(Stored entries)
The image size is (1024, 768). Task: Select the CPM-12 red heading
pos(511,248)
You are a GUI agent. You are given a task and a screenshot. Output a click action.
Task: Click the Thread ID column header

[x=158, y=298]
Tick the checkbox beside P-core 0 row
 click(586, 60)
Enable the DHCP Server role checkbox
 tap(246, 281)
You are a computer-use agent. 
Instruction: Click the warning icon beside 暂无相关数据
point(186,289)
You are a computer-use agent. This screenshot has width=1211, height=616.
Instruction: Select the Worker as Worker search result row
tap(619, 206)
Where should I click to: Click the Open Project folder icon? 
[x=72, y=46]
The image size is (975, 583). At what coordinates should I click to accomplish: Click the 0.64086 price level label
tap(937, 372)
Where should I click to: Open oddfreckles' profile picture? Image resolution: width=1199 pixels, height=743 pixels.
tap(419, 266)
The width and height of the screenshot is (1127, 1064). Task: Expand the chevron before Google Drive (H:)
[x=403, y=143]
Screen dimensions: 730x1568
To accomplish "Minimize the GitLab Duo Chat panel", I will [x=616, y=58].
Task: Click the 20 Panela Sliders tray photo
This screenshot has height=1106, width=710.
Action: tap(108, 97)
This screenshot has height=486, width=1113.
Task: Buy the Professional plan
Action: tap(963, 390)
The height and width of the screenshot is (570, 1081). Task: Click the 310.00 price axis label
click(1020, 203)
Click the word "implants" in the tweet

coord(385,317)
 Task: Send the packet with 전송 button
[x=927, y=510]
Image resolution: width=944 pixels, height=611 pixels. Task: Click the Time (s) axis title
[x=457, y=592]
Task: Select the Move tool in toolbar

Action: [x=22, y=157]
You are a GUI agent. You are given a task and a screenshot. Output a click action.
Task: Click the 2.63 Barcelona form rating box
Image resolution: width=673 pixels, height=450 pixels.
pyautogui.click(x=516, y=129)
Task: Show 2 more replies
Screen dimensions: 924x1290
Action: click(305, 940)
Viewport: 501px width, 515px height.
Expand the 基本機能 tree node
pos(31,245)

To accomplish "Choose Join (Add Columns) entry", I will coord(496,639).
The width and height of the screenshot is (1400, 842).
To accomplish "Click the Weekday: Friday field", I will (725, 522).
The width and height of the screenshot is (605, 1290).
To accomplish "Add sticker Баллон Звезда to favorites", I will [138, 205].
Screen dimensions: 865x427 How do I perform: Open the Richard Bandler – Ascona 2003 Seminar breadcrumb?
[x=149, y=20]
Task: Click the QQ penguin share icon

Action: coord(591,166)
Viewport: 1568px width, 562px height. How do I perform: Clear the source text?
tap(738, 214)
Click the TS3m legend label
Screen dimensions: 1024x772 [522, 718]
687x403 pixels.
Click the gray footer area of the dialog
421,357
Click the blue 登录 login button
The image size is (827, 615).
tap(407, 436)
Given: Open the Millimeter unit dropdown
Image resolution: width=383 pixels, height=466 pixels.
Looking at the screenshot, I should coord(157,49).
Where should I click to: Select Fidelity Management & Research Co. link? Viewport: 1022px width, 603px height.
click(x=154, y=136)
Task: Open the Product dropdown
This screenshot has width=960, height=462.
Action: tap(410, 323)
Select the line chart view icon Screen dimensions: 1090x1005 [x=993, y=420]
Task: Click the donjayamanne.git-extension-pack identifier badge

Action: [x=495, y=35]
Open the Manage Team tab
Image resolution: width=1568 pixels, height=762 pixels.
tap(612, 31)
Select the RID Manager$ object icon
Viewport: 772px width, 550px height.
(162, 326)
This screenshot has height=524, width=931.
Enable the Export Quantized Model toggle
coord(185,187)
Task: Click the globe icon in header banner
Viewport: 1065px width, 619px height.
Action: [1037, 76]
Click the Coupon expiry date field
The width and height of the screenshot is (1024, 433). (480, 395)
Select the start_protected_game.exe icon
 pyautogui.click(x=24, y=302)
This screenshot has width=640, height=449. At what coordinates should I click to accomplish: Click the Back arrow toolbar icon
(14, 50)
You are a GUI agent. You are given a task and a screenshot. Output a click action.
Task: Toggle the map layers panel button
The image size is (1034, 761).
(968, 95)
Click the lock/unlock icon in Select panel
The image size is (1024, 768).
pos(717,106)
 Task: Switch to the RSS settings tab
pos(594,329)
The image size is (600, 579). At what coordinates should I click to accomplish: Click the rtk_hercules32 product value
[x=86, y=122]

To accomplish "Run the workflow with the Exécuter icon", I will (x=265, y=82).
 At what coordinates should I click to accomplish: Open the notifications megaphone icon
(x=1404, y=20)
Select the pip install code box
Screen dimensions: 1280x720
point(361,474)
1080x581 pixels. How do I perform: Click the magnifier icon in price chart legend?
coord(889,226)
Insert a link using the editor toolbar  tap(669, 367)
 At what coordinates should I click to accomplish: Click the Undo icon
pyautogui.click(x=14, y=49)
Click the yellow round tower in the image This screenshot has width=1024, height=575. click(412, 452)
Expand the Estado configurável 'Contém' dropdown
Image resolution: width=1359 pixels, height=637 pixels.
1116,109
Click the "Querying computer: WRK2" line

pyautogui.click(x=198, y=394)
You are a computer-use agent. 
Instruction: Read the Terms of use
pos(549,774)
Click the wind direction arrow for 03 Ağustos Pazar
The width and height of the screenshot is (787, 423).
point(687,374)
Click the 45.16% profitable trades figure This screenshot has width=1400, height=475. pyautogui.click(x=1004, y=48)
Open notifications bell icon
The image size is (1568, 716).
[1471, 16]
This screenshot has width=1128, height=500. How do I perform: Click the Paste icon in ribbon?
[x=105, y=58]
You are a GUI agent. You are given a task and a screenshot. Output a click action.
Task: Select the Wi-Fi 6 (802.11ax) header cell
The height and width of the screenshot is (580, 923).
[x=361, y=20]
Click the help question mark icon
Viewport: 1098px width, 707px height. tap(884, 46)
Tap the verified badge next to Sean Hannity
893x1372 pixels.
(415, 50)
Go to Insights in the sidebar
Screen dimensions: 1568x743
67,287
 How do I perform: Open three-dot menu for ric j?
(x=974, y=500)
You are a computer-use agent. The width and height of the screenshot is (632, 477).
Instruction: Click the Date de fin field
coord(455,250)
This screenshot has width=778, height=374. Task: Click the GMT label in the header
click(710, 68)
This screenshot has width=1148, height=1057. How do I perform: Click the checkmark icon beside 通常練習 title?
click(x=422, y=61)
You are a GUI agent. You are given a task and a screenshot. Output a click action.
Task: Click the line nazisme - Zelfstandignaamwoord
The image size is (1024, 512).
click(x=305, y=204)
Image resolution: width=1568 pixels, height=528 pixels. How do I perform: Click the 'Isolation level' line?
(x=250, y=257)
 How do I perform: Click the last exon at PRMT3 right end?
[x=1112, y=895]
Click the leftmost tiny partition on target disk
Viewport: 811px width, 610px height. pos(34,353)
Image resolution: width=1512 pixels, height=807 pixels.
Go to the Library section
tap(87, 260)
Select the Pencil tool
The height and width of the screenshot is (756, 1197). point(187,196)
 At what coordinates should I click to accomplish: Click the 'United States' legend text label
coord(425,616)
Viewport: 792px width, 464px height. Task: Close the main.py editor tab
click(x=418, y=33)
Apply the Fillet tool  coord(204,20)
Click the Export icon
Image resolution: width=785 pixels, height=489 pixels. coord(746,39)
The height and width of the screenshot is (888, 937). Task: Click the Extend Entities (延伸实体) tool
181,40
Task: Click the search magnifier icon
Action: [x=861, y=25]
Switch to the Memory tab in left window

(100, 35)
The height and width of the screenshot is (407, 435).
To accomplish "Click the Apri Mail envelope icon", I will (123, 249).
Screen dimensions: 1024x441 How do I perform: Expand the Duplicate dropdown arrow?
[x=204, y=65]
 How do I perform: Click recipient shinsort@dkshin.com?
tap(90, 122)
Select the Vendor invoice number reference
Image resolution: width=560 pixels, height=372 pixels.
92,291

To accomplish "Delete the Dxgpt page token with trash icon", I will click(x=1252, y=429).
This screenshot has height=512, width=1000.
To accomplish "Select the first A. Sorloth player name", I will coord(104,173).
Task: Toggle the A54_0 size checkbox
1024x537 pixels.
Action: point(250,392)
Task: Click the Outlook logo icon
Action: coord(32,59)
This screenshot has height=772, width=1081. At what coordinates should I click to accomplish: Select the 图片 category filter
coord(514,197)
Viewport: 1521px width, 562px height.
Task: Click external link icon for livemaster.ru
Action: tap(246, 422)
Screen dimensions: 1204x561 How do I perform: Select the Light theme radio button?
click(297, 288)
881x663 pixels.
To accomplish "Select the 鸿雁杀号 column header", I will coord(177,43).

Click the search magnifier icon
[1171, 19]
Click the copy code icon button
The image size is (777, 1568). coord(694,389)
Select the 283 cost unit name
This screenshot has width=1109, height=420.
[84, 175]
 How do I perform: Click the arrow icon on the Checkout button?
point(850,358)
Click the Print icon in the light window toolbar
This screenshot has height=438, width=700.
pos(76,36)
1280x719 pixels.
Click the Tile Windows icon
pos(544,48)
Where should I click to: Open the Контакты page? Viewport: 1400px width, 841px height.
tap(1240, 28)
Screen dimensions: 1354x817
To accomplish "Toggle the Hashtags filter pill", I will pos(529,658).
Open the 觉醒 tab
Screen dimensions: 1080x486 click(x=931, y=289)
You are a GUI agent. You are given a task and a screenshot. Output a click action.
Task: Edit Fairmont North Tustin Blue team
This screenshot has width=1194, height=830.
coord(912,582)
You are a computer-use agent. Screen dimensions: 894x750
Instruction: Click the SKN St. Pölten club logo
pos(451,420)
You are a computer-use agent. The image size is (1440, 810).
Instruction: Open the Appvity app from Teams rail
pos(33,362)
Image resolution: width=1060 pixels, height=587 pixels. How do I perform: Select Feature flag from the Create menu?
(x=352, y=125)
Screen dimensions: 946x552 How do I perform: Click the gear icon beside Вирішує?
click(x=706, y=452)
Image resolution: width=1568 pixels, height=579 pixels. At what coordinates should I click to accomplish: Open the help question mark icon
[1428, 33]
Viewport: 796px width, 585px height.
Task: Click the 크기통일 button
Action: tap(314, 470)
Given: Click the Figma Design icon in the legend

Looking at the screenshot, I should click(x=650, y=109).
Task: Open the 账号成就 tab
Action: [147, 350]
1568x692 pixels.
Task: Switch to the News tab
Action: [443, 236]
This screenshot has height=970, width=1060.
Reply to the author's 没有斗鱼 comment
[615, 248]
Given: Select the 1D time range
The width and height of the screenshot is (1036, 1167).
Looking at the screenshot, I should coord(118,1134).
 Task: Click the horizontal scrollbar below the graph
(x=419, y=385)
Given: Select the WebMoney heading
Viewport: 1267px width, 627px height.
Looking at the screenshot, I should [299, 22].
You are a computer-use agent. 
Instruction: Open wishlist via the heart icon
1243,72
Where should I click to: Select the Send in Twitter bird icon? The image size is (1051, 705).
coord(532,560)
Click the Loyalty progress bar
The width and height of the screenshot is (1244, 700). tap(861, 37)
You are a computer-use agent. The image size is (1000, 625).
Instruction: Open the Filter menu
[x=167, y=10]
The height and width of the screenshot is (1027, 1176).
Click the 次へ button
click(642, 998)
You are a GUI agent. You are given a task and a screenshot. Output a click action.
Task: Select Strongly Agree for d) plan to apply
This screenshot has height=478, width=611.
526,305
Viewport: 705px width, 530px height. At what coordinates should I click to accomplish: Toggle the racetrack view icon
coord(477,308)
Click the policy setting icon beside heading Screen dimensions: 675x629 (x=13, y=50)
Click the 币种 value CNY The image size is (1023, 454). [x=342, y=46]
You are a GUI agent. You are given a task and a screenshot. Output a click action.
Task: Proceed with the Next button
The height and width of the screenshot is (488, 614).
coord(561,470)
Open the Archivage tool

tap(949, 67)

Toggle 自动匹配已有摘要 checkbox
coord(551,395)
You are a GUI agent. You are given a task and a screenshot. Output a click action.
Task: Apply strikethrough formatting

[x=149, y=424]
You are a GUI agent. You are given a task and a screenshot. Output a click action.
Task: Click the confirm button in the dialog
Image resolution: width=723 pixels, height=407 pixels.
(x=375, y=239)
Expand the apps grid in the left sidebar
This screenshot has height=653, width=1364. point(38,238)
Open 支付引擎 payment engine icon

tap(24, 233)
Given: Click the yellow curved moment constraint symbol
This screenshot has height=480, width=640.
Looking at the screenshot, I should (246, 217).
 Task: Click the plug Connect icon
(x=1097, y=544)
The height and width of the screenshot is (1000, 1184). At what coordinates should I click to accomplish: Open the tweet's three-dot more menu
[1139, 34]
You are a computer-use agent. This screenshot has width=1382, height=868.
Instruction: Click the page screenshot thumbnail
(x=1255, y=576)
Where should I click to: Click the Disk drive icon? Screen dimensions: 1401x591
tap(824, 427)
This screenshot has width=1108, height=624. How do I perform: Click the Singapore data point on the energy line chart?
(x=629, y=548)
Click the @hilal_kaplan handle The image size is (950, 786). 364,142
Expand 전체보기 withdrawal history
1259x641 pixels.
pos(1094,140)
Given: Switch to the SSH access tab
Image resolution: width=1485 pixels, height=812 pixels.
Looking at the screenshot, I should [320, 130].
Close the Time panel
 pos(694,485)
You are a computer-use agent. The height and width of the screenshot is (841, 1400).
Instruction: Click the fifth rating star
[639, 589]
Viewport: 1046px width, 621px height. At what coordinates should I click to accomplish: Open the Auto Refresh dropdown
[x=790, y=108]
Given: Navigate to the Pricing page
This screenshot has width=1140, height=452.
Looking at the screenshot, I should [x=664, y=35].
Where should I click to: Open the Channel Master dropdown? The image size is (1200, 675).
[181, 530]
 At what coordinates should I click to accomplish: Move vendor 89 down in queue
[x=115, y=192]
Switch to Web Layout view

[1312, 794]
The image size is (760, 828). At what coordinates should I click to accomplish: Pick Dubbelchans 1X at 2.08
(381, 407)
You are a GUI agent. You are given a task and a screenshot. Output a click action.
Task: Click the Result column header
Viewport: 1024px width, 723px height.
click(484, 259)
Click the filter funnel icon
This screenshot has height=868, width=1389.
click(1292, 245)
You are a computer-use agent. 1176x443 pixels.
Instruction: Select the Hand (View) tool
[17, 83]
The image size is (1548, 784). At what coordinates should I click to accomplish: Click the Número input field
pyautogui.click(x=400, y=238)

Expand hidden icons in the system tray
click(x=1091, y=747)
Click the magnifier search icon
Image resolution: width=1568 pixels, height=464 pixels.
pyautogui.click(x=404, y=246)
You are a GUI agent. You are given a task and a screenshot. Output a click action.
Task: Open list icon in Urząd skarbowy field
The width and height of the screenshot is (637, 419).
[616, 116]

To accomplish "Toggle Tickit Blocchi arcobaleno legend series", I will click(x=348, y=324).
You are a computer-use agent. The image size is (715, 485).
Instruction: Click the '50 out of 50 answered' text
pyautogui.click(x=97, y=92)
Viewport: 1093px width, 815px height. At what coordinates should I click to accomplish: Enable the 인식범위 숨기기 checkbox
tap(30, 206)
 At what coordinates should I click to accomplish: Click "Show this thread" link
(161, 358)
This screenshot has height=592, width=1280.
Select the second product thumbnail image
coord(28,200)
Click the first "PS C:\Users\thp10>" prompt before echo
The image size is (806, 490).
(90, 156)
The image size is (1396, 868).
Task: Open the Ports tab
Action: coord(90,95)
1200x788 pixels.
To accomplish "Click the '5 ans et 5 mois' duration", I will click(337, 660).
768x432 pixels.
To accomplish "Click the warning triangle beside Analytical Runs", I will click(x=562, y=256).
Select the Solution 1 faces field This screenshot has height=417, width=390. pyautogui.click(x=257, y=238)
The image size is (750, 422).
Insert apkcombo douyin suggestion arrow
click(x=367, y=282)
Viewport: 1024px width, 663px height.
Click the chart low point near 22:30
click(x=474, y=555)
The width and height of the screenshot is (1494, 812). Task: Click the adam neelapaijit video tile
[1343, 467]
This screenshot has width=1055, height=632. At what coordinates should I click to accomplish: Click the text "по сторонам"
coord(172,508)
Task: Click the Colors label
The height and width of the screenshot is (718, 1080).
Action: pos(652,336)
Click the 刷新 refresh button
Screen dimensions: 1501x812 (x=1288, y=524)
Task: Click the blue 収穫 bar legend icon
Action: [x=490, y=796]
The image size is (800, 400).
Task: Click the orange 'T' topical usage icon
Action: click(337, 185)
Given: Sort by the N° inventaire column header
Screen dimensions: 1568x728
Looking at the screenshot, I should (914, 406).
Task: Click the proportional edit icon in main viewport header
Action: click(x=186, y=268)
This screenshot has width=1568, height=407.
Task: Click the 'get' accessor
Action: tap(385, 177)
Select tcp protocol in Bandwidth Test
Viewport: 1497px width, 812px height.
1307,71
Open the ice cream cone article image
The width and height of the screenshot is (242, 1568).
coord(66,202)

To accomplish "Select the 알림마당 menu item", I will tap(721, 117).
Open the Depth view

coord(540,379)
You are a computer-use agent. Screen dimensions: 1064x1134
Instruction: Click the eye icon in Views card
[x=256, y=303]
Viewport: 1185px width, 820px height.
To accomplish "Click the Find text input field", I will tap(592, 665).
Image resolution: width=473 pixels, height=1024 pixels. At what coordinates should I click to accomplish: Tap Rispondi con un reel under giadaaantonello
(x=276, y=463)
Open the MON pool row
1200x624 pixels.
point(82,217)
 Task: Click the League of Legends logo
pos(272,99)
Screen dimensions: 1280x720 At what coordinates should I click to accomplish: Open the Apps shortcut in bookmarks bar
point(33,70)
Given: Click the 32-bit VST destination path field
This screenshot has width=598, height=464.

**Work to be completed**
Above are the entries. Copy exactly the part that opens with the line containing "Image resolution: width=723" and closes with the line containing "Given: Navigate to the Pricing page", and no more.

**Written answer**
Image resolution: width=723 pixels, height=407 pixels.
(x=375, y=239)
Expand the apps grid in the left sidebar
This screenshot has height=653, width=1364. point(38,238)
Open 支付引擎 payment engine icon

tap(24, 233)
Given: Click the yellow curved moment constraint symbol
This screenshot has height=480, width=640.
Looking at the screenshot, I should (246, 217).
 Task: Click the plug Connect icon
(x=1097, y=544)
The height and width of the screenshot is (1000, 1184). At what coordinates should I click to accomplish: Open the tweet's three-dot more menu
[1139, 34]
You are a computer-use agent. This screenshot has width=1382, height=868.
Instruction: Click the page screenshot thumbnail
(x=1255, y=576)
Where should I click to: Click the Disk drive icon? Screen dimensions: 1401x591
tap(824, 427)
This screenshot has width=1108, height=624. How do I perform: Click the Singapore data point on the energy line chart?
(x=629, y=548)
Click the @hilal_kaplan handle The image size is (950, 786). 364,142
Expand 전체보기 withdrawal history
1259x641 pixels.
pos(1094,140)
Given: Switch to the SSH access tab
Image resolution: width=1485 pixels, height=812 pixels.
Looking at the screenshot, I should [320, 130].
Close the Time panel
 pos(694,485)
You are a computer-use agent. The height and width of the screenshot is (841, 1400).
Instruction: Click the fifth rating star
[639, 589]
Viewport: 1046px width, 621px height. At what coordinates should I click to accomplish: Open the Auto Refresh dropdown
[x=790, y=108]
Given: Navigate to the Pricing page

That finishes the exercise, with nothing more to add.